__PASSAGE PROVIDED__:
The OP's questions seem to me to be based on certain errors.
He seems to regard a process as a single thing. Thus he takes the continuity of that process as equating to the persistence of a thing. Thus he faults the process for not bearing the mark of anicca. But as far as I know, the Buddha did not teach the 3 marks in this way. Simply, Theravada teaches the supporting condition for a moment of consciousness to be a previous moment of consciousness. Each consciousness moment arises and passes, thus bearing the mark of anicca, inconstancy. Thus not-self. That a process continues to function as long as the supporting conditions continue to arise does not mean constancy is to be found in the process. This is because the details of the process are always changing: one consciousness moment may follow another in an unbroken stream but a particular individual moment will be different than many of the ones before it. This is the mark of anicca, inconstancy. Because it is always changing it is unstable, thus stressful, thus not worthy of clinging to as a self.
Which brings me to the next error: the nature of anatta. The Buddha teaches anatta in a very specific way:
"Form, monks, is not self. If form were the self, this form would not lend itself to dis-ease. It would be possible [to say] with regard to form, 'Let this form be thus. Let this form not be thus.' But precisely because form is not self, form lends itself to dis-ease. And it is not possible [to say] with regard to form, 'Let this form be thus. Let this form not be thus.'"

__DATA PROVIDED__:
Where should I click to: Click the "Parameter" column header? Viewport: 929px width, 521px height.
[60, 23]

--

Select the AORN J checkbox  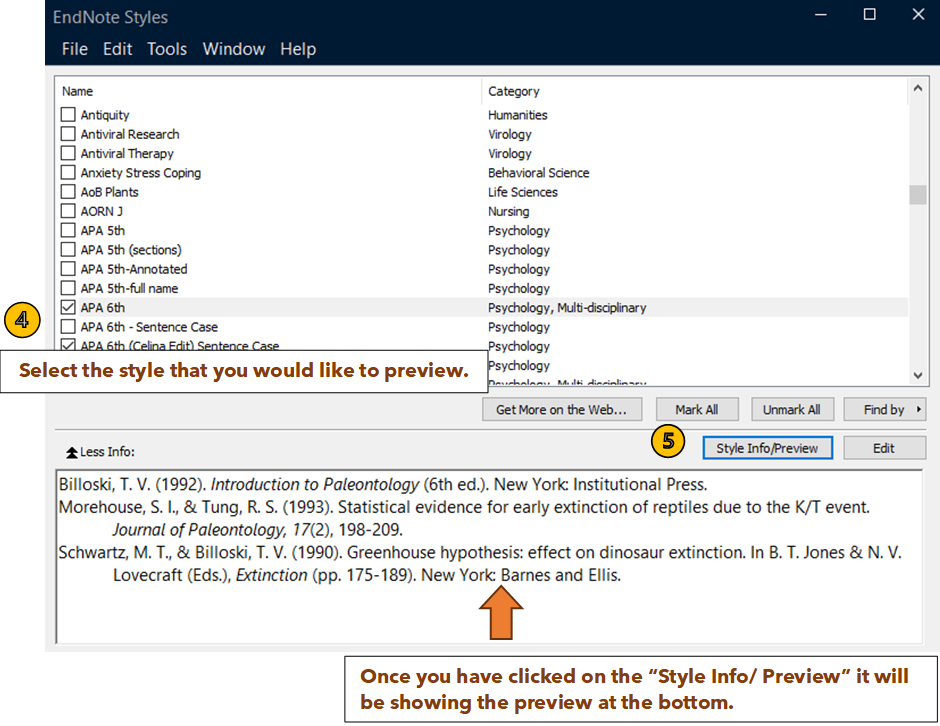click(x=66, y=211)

__PROBLEM DESCRIPTION__:
Can you resume the passage on anicca and anatta, picking up right after its final quoted sentence?

__RESULT BELOW__:
Something is atta because it does not become ill or broken or troublesome; it is atta because it is controllable. The Buddha does not say (here or elsewhere as far as I know) that something is atta simply because it continues. Here's the other important thing he teaches about anatta:
"[It is not] fitting to regard what is unstable, stressful, subject to change as: 'This is mine. This is my self. This is what I am'."
Consider this: samsara is a process which continues. If merely continuing qualified it as a self then it would be fit to cling to. But it is precisely because the process of samsara is so unstable that it is stressful and therefore not worth clinging to. It is unstable because sometimes you've got pleasures and sometimes you've got pains and there's nothing you can do about that. In a similar way the consciousness process is unstable: sometimes your conscious of something nice, sometimes something not so nice. It is anicca, thus it is dukkha, thus it is anatta.
To call a process a "psuedo-self" merely because that process continues appears to me to be using one's own definition of "self" in place of the Buddha's.
When this arises, that arises. When this ceases, that ceases.
All compounded things are unstable.
[It is not] fitting to regard what is unstable, stressful, subject to change as: 'This is mine. This is my self. This is what I am'.
I hope this is helpful.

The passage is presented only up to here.